Undang Undang Dasar Negara Republik Indonesia Tahun 1945 mengatur tentang pembubaran Partai Politik dalam Pasal 24C ayat (1) yang berbunyi:  Mahkamah Konstitusi berwenang mengadili pada tingkat pertama dan terakhir yang putusannya bersifat final untuk memutus pembubaran partai politik.  Begitu pula dalam Pasal 20 Undang Undang No. 31 Tahun 2003 Tentang Partai Politik, ditegaskan bahwa partai politik bubar apabila membubarkan diri atas keputusan sendiri; menggabungkan diri dengan partai politik lain; dan terakhir dibubarkan oleh Mahkamah Konstitusi. Ketentuan yang jelas dan tegas menentukan alasan hukum bagi partai politik untuk dibubarkan terdapat pada Pasal 28 ayat (6) UU No. 31 Tahun 2002 yang berbunyi:  Pengurus partai menggunakan partainya untuk melakukan kegiatan sebagaimana dimaksud dalam Pasal 19 ayat (5) dituntut berdasarkan Undang Undang Nomor 27 Tahun 1999 Tentang Perubahan Kitab Undang Undang Tentang Hukum Pidana yang berkaitan dengan Kejahatan Terhadap Keamanan Negara dalam Pasal 107 huruf e, huruf d, dan huruf e, dan partainya dapat dibubarkan.
Pasal 107 Undang Undang No. 27 Tahun 1999 Tentang Perubahan Kitab Undang Undang Hukum Pidana tersebut berbunyi: “Barangsiapa yang secara melawan hukum di muka umum dengan lisan, tulisan dan atau melalui media apapun, menyebarkan atau mengembangkan ajaran Komunisme/Marxisme-Leninisme yang berakibat timbulnya kerusuhan dalam masyarakat, atau menimbulkan korban jiwa atau kerugian dalam masyarakat, atau menimbulkan korban jiwa atau kerugian dalam masyarakat, atau menimbulkan korban jiwa atau kerugian harta benda, dipidana dengan pidana penjara paling lama 15 (lima belas) tahun.
“Barangsiapa yang secara melawan hukum dimuka umum dengan lisan, tulisan, dan atau melalui media apa pun, menyebarkan atau mengembangkan ajaran Komunisme/Marxisme-Leninisme dengan maksud mengubah atau mengganti Pancasila sebagai dasar negara, dipidana dengan pidana penjara paling lama 20 (dua puluh) tahun.

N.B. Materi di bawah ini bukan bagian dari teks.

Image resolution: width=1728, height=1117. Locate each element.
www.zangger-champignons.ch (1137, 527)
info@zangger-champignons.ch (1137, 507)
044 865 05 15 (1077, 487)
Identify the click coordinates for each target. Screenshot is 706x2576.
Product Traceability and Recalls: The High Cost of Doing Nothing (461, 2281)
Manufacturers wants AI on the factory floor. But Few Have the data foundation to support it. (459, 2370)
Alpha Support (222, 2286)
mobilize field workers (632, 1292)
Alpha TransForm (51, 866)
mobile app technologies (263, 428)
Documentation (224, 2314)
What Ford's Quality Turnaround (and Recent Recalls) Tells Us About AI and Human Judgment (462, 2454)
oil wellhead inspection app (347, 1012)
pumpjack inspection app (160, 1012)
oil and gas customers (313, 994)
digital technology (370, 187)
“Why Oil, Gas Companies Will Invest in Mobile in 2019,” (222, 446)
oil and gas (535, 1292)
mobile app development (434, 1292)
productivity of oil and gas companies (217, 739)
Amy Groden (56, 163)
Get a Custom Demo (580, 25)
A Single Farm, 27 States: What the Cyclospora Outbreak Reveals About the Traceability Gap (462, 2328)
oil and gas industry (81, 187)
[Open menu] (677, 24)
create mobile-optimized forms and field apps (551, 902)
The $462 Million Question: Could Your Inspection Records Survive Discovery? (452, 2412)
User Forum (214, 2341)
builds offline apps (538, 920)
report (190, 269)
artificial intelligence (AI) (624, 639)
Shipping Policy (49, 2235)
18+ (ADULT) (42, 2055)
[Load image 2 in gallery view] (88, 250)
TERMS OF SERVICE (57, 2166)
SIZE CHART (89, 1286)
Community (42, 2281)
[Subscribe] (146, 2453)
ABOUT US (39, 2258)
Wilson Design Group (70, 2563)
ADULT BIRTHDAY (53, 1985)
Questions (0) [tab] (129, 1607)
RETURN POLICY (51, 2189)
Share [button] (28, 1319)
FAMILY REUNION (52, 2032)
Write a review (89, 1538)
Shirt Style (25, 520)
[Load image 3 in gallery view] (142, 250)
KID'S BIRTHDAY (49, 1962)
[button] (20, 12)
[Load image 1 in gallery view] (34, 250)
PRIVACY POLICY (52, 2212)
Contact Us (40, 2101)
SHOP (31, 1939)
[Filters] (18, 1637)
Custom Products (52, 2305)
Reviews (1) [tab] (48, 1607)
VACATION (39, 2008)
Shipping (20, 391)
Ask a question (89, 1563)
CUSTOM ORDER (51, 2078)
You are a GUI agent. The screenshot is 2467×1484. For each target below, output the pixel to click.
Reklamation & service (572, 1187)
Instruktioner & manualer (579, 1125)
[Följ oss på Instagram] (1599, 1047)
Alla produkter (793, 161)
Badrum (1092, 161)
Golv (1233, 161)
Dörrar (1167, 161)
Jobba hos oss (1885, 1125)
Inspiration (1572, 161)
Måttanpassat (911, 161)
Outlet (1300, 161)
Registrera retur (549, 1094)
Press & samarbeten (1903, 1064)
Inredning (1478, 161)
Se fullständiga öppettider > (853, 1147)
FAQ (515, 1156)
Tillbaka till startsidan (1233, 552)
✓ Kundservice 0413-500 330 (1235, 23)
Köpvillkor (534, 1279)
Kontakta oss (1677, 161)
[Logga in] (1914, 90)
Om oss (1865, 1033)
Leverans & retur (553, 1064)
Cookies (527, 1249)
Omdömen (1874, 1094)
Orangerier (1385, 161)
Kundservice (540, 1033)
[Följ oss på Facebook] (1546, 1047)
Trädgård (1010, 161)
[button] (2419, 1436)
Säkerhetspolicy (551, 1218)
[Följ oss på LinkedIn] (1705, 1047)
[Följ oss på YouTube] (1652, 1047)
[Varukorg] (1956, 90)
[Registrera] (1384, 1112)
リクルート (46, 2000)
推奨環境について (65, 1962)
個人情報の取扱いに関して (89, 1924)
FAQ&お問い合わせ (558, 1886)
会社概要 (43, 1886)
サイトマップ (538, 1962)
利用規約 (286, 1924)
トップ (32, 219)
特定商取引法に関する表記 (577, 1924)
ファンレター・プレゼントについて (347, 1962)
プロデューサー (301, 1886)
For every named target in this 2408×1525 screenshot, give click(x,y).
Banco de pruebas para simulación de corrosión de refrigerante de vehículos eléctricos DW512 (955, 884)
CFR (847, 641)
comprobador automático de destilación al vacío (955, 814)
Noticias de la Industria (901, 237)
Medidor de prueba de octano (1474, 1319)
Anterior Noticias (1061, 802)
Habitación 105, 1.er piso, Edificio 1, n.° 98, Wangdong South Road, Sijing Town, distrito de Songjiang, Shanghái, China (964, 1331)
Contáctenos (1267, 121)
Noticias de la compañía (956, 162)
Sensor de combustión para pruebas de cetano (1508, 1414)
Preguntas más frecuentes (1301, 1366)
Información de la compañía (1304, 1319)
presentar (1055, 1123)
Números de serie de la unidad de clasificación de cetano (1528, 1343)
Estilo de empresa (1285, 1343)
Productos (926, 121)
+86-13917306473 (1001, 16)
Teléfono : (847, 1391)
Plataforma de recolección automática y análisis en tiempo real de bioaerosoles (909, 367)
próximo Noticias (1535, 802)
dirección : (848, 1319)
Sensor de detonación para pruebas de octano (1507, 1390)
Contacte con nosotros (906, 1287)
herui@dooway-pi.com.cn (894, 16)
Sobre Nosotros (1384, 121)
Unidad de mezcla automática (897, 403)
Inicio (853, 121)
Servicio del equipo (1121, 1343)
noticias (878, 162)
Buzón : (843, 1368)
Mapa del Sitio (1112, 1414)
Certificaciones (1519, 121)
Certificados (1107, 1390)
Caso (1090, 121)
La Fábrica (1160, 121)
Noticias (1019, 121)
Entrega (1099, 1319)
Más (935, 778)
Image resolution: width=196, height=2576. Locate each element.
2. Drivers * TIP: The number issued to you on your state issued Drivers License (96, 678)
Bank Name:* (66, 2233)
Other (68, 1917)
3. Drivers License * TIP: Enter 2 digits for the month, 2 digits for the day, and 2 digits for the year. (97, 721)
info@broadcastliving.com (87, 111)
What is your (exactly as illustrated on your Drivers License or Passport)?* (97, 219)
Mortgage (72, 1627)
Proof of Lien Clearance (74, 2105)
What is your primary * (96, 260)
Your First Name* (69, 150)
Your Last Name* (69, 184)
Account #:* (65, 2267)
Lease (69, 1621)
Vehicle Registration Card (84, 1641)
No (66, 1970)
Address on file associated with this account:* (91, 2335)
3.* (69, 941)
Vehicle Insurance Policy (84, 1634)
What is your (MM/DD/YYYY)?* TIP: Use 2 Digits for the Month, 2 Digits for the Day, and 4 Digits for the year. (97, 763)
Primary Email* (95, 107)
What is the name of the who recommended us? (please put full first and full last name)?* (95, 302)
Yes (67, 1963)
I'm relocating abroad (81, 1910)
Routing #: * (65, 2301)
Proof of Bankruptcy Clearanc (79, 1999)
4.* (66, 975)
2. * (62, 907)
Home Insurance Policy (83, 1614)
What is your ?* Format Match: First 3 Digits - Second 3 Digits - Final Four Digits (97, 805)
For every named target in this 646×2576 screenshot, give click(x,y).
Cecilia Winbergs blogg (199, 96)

a. Barangsiapa yang mendirikan organisasi yang diketahui atau pun diduga menganut ajaran Komunisme/Marxixme-Leninisme atau dalam segala bentuk dan perwujudannya; atau
b. Barangsiapa yang mengadakan hubungan dengan atau memberikan bantuan kepada organisasi, baik didalam maupun diluar negeri, yang diketahuinya berasaskan ajaran Komunisme/Marxixme-Leninisme atau dalam segala bentuk dan perwujudannya dengan maksud mengubah dasar negara atau menggulingkan Pemerintah yang sah.
Maksud tidak bertentangan dengan Undang-Undang Dasar Negara Republik Indonesia Tahun 1945 adalah bahwa pembentukan, anggaran dasar dan anggaran rumah tangga, maksud, tujuan, asas, program kerja dan perjuangan Partai Politik tidak bertentangan dengan Undang-Undang Dasar Negara Republik Indonesia Tahun 1945 dan peraturan perundang-undangan yang berlaku. Dalam Undang Undang No. 31 Tahun 2002 Tentang Partai Politik, berdirinya suatu partai digariskan sebagai berikut:
(1) Asas partai politik tidak boleh bertentangan dengan Pancasila dan Undang-Undang Dasar Negara Republik Indonesia Tahun 1945. 
(2) Setiap partai politik dapat mencantumkan ciri tertentu sesuai dengan kehendak dan cita-citanya yang tidak bertentangan dengan Pancasila, Undang-Undang Dasar Negara Republik Indonesia Tahun 1945, dan undang-undang. 
(1) Tujuan umum partai politik adalah: 
a. mewujudkan cita-cita nasional bangsa Indonesia sebagaimana dimaksud dalam Pembukaan Undang-Undang Dasar Negara Republik Indonesia Tahun 1945; 
b. mengembangkan kehidupan demokrasi berdasarkan Pancasila dengan menjunjung tinggi kedaulatan rakyat dalam Negara Kesatuan Republik Indonesia; dan 
c. mewujudkan kesejahteraan bagi seluruh rakyat Indonesia. 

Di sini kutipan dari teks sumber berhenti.